While the high need for transaction processing may have retarded the insurance industry to some degree in this context, the tendency for insurance enterprises, particularly agencies, to be family owned and managed resulted in a new cadre of leaders who were as likely as not to be women.
For whatever reason (perhaps it was the early appellation of “insurance buyer”), it seems to me that women gained a foothold as risk managers earlier than their cohorts on the other side of the insurance transaction. When it is a woman making the buying decisions for a firm, smart brokers and carriers realize that it may be another woman who is best able to interact and negotiate on their part.
I was fortunate to work at the Insurance Library with and for many strong leaders who happened to be women. In 1980, Barbara Thornton (who died in March of 2013) almost singlehandedly revitalized an education program that, having started in 1890, was in hiatus. She has worthy successors.
My observations comport with the general perception that woman leaders often take their responsibilities to heart on a personal level, and that most tend to favor productive conversation over confrontation. By this I certainly don’t mean to downplay the strength of their resolve and determination to see things done right.
What do you feel that your greatest accomplishment has been during your tenure at the Library?
I hope that I succeeded in maintaining the Library’s reputation for excellence both as a library and as a center for insurance education that was established in 1887 and fostered throughout the succeeding years. I also take pride in having implemented the vision of the Trustees in such explicit matters as the purchase and renovation of 156 State Street, as well as in more general directives. The latter includes the recruitment of superior instructors and thousands of students in various programs, as well as recognition of the Library beyond our immediate geographical area.
What has been the biggest challenge?
Maintenance and enhancement of the Insurance Library’s unique strengths-especially those related to the collection of materials and their use for research into issues of both an historical and a contemporary nature-was a big challenge for me, as I’m sure it will be for my successors. Reaching the right balance between resources needed to assure quality is not compromised with resources needed for outreach to the larger insurance community is not easy, yet it is crucial.
What do you like best about insurance?
Much of what I like best about insurance is expressed in two phrases closely associated with marine insurance” “utmost good faith” and “lost or not lost”. And when people understand the principle of indemnity, they understand the truly beneficial way in which insurance functions.
What will do now that you are retired?
Now that I am retired, I really like being able to spend more time with family and friends. Also, Frederick N. Nowell, III (“Rick”, recently retired from Hub International) and I are collaborating on a sequel to a history of the Insurance Library that was published in 1947. We don’t expect it to be a best seller, but we hope that it may engender some interest in the insurance community. I like to write (maybe some these long answers are evidence of that), and hope to keep my hand in writing some insurance text material.
It’s nice to spend time with a good work of fiction, and not to particularly care what day of the week it is, or whether I need to prepare for a meeting!
What recommendations or words of wisdom do you have for the MA insurance community?

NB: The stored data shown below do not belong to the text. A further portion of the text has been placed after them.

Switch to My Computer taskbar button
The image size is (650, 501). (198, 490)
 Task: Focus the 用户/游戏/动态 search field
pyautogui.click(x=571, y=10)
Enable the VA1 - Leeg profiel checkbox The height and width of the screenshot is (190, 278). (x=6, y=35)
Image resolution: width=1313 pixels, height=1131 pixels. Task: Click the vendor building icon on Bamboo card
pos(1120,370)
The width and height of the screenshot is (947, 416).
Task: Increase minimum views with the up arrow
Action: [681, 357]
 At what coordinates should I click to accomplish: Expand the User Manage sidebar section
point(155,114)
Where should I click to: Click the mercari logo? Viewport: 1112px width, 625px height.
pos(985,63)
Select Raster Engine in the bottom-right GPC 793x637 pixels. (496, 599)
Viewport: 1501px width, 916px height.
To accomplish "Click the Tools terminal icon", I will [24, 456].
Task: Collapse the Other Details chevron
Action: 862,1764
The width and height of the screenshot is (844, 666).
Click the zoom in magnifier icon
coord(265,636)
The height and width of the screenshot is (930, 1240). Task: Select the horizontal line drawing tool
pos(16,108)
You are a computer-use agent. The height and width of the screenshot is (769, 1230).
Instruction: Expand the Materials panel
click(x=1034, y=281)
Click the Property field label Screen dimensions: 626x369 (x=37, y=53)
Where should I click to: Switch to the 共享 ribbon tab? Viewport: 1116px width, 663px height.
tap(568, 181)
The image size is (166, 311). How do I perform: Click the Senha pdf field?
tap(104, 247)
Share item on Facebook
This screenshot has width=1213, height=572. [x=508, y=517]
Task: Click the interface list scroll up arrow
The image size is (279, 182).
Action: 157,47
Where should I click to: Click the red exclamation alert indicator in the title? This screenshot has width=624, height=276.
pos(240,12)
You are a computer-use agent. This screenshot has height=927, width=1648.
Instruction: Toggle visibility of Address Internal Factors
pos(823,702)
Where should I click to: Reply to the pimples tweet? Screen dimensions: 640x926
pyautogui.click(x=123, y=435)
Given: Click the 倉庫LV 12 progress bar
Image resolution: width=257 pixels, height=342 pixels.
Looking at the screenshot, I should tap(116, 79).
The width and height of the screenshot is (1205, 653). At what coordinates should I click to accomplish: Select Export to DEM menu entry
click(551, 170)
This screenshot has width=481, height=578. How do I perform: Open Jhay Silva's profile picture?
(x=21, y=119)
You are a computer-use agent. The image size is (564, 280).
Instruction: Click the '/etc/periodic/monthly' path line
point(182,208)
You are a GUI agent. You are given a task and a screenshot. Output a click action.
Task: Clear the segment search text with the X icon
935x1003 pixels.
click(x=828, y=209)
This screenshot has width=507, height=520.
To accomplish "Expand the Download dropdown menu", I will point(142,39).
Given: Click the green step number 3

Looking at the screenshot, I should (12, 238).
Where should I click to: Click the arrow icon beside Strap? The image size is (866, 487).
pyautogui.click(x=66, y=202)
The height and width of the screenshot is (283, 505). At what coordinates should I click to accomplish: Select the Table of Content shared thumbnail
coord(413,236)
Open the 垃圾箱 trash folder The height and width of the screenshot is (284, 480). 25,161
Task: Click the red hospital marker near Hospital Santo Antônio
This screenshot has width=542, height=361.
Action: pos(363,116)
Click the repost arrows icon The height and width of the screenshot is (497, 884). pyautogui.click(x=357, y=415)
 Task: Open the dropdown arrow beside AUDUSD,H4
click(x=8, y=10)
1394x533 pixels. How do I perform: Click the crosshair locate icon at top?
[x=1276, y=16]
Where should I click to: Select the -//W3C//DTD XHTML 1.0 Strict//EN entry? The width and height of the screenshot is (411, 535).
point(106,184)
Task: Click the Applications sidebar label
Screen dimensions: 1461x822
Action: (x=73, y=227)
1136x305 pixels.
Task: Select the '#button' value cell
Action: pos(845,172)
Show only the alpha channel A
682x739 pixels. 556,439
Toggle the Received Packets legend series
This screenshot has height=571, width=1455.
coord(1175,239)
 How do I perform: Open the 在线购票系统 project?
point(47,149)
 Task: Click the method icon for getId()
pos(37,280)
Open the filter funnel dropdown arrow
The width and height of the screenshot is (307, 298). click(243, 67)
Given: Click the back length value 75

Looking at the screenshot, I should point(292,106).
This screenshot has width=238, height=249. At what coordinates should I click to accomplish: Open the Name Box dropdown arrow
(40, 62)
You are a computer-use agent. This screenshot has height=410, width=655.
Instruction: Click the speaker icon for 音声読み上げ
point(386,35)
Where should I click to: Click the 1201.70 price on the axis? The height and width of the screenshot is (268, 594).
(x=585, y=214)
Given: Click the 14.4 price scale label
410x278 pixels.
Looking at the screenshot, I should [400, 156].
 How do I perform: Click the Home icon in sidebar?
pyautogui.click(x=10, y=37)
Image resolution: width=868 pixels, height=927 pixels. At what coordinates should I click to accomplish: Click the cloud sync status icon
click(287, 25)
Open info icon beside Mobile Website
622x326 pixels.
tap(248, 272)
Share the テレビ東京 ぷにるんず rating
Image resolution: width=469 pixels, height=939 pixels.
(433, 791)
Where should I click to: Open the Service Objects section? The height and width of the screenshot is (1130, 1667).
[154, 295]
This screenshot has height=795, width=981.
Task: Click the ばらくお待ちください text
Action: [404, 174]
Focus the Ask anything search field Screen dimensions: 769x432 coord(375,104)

Boston is in many ways a small town, and the surrounding insurance community is an even smaller universe. I always thought of the Insurance Library as an institution uniquely positioned to encourage respectful and amicable interaction among parties who might be fierce competitors in the “outside world”. The annual Insurance Professional of the Year event is a manifestation of this role. I would urge the insurance community in Massachusetts to continue to recognize that everyone is in this together, and that forthright dealing, such as I often observed among Library members and supporters, will always be the ultimate best practice.